Could probably be golfed some more. The entire (32×⌈n÷32)↑ and the following reshaping is probably overkill.

Examples

      0 shift 3/4042322160
4042322160 4042322160 4042322160
      2 shift 3/4042322160
3284386752 3284386755 3284386755 3
      ¯3 shift 3/4042322160
505290270 505290270 505290270

Tobia

Posted 2014-01-25T02:59:20.513

Reputation: 5 455

0

Golfscript (57)

A first draft, slightly longer than APL but all ascii. Probably possible to golf a little more.

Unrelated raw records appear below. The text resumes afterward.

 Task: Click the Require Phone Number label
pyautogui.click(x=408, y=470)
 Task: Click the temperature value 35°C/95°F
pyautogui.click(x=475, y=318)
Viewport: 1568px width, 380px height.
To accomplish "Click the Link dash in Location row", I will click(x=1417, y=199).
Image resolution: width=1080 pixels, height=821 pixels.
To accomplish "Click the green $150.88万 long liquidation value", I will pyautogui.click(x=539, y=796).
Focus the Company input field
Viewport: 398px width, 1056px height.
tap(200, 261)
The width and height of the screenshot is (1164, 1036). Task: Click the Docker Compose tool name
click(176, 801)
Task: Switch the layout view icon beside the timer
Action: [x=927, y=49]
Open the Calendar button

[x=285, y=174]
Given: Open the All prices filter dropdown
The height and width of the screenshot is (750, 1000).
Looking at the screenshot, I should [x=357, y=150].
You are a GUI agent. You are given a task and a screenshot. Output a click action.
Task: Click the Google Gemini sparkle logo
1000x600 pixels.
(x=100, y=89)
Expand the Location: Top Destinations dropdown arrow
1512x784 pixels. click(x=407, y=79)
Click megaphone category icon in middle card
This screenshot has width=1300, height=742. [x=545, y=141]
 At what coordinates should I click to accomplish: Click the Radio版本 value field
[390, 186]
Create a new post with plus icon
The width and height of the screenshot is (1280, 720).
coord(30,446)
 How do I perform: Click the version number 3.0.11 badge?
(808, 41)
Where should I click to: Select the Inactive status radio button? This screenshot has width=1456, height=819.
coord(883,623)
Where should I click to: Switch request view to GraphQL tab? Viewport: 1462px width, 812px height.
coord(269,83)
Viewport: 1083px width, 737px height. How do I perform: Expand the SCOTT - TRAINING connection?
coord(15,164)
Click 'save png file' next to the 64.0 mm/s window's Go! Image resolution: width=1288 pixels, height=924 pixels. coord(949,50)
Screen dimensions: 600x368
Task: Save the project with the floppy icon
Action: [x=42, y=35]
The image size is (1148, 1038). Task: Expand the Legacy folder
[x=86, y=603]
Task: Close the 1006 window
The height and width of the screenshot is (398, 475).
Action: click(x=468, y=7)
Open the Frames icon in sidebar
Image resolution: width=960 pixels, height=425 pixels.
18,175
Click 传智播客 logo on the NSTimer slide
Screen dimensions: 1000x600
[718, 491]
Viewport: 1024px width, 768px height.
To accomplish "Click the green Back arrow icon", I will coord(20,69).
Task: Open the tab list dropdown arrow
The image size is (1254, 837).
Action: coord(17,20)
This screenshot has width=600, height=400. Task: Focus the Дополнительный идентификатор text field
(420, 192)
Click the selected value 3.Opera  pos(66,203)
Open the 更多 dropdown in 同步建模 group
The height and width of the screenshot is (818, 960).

~.~)@2 32?:q;{\q*+}*@{2*}*\{2/}*{q%1$}{;q/}/\;-1%.![0]*+p

Joachim Isaksson

Posted 2014-01-25T02:59:20.513

Reputation: 1 161

0

Mathematica 57

In infix form:

a_~f~n_ := Flatten@a~RotateLeft~n~ArrayReshape~Dimensions@a

In standard prefix form:

f[a_,n_]:=ArrayReshape[RotateLeft[Flatten[a], n], Dimensions[a]]

where a is the array and n is the shift parameter.


Flatten transforms a into a list of integers.

RotateLeft[list,n] rotates list n places leftward (if >= 0) or rightward (if n<0).

Dimensions obtains the dimensions of the input matrix.

ArrayReshape[list, Dimensions[a]] transforms list into an array with the dimensions of the original matrix, a.

RotateRight[a,n] has the same effect as RotateLeft[a,-n] for all integers n.